# GIVEN EXERCISE:
Copy the following records word for word, with nothing changed.

# RECORD SET:
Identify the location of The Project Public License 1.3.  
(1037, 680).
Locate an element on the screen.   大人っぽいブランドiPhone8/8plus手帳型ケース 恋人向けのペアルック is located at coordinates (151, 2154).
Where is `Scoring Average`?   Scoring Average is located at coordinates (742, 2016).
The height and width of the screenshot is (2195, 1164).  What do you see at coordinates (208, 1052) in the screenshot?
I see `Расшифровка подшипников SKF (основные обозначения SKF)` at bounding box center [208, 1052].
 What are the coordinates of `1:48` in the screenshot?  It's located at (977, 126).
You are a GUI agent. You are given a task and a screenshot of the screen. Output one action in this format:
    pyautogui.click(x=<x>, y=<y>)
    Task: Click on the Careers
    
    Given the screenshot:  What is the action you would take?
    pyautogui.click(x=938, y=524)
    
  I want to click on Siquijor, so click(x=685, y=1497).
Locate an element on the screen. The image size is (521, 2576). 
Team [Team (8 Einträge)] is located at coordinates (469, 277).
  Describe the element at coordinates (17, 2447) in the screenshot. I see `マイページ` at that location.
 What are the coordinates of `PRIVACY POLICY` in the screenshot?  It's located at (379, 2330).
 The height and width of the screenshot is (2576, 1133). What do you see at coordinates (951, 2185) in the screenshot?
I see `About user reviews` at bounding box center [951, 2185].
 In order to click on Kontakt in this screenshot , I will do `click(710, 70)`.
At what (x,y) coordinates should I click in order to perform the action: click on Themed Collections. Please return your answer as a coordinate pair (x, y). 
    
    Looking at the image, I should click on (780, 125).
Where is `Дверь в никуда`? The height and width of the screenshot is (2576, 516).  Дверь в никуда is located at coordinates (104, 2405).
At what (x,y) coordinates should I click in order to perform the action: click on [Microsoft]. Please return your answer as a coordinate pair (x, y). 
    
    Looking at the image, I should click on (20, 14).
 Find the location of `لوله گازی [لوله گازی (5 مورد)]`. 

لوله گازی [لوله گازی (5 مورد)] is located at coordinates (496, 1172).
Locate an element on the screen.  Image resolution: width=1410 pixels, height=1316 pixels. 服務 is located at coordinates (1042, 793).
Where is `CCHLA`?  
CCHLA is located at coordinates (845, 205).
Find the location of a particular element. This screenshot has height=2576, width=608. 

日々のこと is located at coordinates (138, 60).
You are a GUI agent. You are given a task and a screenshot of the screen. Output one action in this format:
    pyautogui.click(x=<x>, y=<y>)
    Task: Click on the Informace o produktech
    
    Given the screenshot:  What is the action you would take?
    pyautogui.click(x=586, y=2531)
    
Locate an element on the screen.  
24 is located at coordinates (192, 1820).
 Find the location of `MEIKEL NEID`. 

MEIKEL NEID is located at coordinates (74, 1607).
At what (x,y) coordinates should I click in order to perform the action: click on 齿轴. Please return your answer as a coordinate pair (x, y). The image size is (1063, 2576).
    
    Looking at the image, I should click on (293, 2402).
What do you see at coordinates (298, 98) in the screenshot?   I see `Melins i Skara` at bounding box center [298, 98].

# SOLUTION:
Identify the location of The Project Public License 1.3.  
(1037, 680).
Locate an element on the screen.   大人っぽいブランドiPhone8/8plus手帳型ケース 恋人向けのペアルック is located at coordinates (151, 2154).
Where is `Scoring Average`?   Scoring Average is located at coordinates (742, 2016).
The height and width of the screenshot is (2195, 1164).  What do you see at coordinates (208, 1052) in the screenshot?
I see `Расшифровка подшипников SKF (основные обозначения SKF)` at bounding box center [208, 1052].
 What are the coordinates of `1:48` in the screenshot?  It's located at (977, 126).
You are a GUI agent. You are given a task and a screenshot of the screen. Output one action in this format:
    pyautogui.click(x=<x>, y=<y>)
    Task: Click on the Careers
    
    Given the screenshot:  What is the action you would take?
    pyautogui.click(x=938, y=524)
    
  I want to click on Siquijor, so click(x=685, y=1497).
Locate an element on the screen. The image size is (521, 2576). 
Team [Team (8 Einträge)] is located at coordinates (469, 277).
  Describe the element at coordinates (17, 2447) in the screenshot. I see `マイページ` at that location.
 What are the coordinates of `PRIVACY POLICY` in the screenshot?  It's located at (379, 2330).
 The height and width of the screenshot is (2576, 1133). What do you see at coordinates (951, 2185) in the screenshot?
I see `About user reviews` at bounding box center [951, 2185].
 In order to click on Kontakt in this screenshot , I will do `click(710, 70)`.
At what (x,y) coordinates should I click in order to perform the action: click on Themed Collections. Please return your answer as a coordinate pair (x, y). 
    
    Looking at the image, I should click on (780, 125).
Where is `Дверь в никуда`? The height and width of the screenshot is (2576, 516).  Дверь в никуда is located at coordinates (104, 2405).
At what (x,y) coordinates should I click in order to perform the action: click on [Microsoft]. Please return your answer as a coordinate pair (x, y). 
    
    Looking at the image, I should click on (20, 14).
 Find the location of `لوله گازی [لوله گازی (5 مورد)]`. 

لوله گازی [لوله گازی (5 مورد)] is located at coordinates (496, 1172).
Locate an element on the screen.  Image resolution: width=1410 pixels, height=1316 pixels. 服務 is located at coordinates (1042, 793).
Where is `CCHLA`?  
CCHLA is located at coordinates (845, 205).
Find the location of a particular element. This screenshot has height=2576, width=608. 

日々のこと is located at coordinates (138, 60).
You are a GUI agent. You are given a task and a screenshot of the screen. Output one action in this format:
    pyautogui.click(x=<x>, y=<y>)
    Task: Click on the Informace o produktech
    
    Given the screenshot:  What is the action you would take?
    pyautogui.click(x=586, y=2531)
    
Locate an element on the screen.  
24 is located at coordinates (192, 1820).
 Find the location of `MEIKEL NEID`. 

MEIKEL NEID is located at coordinates (74, 1607).
At what (x,y) coordinates should I click in order to perform the action: click on 齿轴. Please return your answer as a coordinate pair (x, y). The image size is (1063, 2576).
    
    Looking at the image, I should click on (293, 2402).
What do you see at coordinates (298, 98) in the screenshot?   I see `Melins i Skara` at bounding box center [298, 98].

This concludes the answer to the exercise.